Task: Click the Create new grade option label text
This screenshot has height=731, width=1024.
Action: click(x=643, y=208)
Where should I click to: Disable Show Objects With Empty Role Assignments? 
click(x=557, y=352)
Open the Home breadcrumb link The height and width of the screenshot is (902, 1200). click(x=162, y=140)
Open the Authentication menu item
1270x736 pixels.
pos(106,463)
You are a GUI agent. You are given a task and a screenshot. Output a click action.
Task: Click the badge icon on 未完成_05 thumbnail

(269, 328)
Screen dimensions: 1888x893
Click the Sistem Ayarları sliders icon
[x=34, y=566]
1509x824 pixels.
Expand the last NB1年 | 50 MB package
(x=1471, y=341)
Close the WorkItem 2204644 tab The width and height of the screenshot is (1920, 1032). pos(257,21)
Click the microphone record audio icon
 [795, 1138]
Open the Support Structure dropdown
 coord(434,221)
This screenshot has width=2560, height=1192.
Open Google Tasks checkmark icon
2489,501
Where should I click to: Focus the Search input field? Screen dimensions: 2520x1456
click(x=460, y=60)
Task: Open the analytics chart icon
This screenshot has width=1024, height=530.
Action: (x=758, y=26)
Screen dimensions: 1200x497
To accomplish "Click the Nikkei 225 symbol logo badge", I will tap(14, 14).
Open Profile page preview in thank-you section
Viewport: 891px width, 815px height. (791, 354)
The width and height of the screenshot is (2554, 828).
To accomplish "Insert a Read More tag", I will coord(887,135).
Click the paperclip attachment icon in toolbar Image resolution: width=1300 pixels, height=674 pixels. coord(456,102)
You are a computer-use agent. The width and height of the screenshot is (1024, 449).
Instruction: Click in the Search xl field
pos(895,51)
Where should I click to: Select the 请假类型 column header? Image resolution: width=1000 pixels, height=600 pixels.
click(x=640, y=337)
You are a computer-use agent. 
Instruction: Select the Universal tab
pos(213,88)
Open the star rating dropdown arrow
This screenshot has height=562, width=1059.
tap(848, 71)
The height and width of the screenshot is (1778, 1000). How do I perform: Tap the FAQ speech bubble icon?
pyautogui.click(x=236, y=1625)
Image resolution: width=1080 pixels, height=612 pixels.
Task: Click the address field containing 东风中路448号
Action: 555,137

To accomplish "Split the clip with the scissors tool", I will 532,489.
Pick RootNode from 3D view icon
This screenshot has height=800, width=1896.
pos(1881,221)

### Work instructions
Copy the rows above, from the line with "Screen dimensions: 1888x893" up to and including the line with "coord(434,221)", verbatim.

### The solution
Screen dimensions: 1888x893
Click the Sistem Ayarları sliders icon
[x=34, y=566]
1509x824 pixels.
Expand the last NB1年 | 50 MB package
(x=1471, y=341)
Close the WorkItem 2204644 tab The width and height of the screenshot is (1920, 1032). pos(257,21)
Click the microphone record audio icon
 [795, 1138]
Open the Support Structure dropdown
 coord(434,221)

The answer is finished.